— Selected excerpt —
---------------

Opinion: Freeland will face misogyny in carrying out her new roles

Opinion: Freeland will face misogyny in carrying out her new roles

Chrystia Freeland’s influence in the new Liberal minority government has been upgraded significantly with Justin Trudeau’s recent cabinet announcements.

She now serves in dual roles as deputy prime minister and minister of intergovernmental affairs. Freeland will also play key leadership roles on the “agenda, results and communications” and the “economy and the environment” cabinet committees.

In addition to her new formal mandates, however, Freeland will likely have to face another ongoing problem in Canadian politics: growing resentment and anger directed at women politicians.

As deputy prime minister, Freeland is now second in command. Whether her position will be ceremonial or substantive remains to be seen. Deputy prime minister duties are determined entirely by individual prime ministers.

---------------

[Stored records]
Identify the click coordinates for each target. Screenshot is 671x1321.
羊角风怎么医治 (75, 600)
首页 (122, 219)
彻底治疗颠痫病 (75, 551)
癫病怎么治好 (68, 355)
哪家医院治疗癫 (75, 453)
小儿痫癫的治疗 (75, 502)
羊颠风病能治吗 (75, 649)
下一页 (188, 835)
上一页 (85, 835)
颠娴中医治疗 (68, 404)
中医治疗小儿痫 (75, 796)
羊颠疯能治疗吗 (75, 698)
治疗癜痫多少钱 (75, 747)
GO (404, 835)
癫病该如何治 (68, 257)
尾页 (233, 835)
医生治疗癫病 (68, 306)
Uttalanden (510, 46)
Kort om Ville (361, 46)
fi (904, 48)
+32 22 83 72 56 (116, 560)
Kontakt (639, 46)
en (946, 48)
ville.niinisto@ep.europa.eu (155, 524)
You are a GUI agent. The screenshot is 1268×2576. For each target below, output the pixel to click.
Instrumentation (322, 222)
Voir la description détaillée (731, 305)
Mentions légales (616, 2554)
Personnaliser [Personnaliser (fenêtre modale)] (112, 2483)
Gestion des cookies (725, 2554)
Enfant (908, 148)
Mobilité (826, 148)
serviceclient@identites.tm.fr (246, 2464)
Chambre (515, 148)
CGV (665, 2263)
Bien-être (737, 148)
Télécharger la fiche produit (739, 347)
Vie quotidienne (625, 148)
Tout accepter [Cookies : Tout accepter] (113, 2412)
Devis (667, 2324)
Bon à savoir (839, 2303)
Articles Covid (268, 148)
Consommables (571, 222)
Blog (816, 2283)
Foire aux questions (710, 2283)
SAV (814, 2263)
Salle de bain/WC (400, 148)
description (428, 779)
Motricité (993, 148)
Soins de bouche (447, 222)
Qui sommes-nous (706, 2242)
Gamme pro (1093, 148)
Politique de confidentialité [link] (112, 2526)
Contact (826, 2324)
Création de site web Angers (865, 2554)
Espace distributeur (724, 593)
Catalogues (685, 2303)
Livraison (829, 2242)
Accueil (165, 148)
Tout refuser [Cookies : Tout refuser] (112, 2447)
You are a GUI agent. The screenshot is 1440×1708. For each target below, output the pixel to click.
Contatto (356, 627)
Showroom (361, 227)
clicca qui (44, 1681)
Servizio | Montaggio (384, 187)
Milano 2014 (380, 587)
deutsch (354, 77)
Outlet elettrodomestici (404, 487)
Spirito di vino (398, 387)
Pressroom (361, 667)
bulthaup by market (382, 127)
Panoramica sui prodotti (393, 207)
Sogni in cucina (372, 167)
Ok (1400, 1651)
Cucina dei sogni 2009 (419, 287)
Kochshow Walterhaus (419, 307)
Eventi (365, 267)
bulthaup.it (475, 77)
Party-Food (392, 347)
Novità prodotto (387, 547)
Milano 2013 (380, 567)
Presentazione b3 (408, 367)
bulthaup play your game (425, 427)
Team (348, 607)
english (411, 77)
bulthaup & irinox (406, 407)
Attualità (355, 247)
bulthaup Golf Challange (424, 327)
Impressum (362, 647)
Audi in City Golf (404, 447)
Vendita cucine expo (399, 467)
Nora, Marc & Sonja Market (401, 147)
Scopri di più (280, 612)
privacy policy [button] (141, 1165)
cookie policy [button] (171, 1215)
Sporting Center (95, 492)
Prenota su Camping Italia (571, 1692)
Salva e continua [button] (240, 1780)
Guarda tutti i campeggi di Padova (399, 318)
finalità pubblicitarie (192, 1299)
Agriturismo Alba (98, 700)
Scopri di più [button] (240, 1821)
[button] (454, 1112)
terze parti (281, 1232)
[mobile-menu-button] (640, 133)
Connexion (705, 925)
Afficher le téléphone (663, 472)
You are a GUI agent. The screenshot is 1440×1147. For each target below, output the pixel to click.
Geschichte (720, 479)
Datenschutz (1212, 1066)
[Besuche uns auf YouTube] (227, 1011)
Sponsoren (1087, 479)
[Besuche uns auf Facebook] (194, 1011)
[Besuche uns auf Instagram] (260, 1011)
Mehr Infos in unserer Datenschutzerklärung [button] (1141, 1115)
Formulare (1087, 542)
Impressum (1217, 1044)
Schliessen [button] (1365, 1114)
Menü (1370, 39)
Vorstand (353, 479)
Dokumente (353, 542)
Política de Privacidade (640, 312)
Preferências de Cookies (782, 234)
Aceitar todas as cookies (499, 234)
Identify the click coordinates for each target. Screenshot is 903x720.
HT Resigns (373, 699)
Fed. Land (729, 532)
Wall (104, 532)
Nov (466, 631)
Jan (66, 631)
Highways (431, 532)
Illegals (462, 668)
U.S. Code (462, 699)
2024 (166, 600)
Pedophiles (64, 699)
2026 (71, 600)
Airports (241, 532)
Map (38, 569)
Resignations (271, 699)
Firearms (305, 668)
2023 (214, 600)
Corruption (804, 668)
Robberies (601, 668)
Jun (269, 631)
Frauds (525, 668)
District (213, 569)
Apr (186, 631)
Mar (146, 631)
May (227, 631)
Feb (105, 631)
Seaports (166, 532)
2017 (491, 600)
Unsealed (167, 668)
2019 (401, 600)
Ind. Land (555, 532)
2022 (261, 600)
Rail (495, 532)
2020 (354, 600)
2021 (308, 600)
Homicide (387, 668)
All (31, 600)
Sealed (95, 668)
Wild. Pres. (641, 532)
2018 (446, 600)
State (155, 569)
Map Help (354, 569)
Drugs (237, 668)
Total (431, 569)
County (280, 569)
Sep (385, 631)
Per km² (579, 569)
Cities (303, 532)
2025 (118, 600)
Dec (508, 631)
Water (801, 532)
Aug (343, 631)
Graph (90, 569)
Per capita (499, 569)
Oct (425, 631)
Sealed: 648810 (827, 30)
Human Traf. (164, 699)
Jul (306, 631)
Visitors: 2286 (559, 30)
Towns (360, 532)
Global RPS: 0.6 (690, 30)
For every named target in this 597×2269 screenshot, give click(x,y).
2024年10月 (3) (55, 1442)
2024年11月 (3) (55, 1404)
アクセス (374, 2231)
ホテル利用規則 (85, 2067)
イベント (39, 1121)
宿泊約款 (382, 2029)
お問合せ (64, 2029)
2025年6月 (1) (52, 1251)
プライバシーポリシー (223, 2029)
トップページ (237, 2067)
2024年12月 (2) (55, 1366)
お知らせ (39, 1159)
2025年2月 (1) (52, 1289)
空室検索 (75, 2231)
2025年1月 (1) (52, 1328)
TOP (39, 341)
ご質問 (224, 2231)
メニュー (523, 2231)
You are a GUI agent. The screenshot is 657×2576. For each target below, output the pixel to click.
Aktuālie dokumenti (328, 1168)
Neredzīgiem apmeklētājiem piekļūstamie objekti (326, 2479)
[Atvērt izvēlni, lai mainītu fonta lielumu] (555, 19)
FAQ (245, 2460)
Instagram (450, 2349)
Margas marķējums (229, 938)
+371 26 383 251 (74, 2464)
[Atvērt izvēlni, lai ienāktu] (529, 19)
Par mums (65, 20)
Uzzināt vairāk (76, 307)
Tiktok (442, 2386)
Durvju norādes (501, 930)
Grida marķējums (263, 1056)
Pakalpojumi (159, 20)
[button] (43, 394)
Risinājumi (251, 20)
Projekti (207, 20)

---------------

— What this exercise asks —
a) In the opinion piece on Freeland, rewrite the paragraph beginning "She now serves in dual roles" as a short list that keeps its main facts.
b) According to the opinion piece on Freeland, who determines the duties of a deputy prime minister?
c) Carry on the opinion piece on Freeland from its final sentence.

— Task-by-task results —
a)
- Freeland serves as deputy prime minister.
- She is also minister of intergovernmental affairs.
- She will play key leadership roles on the "agenda, results and communications" cabinet committee.
- She will play key leadership roles on the "economy and the environment" cabinet committee.

b) Individual prime ministers determine them.

c)
Since the position was created in 1977, the importance of this role has varied. Under some prime ministers, the role was substantive, under others, it was symbolic, and under still others, it was completely absent.

Two other women, Liberals Sheila Copps and Anne McLellan, have held the position. Of the nine preceding deputy prime ministers, only one, Jean Chretien, has gone on to become party leader.

As intergovernmental affairs minister, Freeland is responsible for federal-provincial/territorial relations. She does not head a department, but leads the Intergovernmental Affairs Secretariat, located in Privy Council Office, which serves a co-ordination role for the federal government.

With only one woman premier in Canada (Caroline Cochrane of the Northwest Territories), Freeland has been given a much-needed opportunity to inject a woman’s perspective into important intergovernmental concerns of the day, such as health care, the environment and equalization.

Freeland is also being asked to clean up some of the biggest Liberal messes of the past four years. This follows a typical gendered pattern: women leaders who inherit from their male predecessors a poisoned chalice.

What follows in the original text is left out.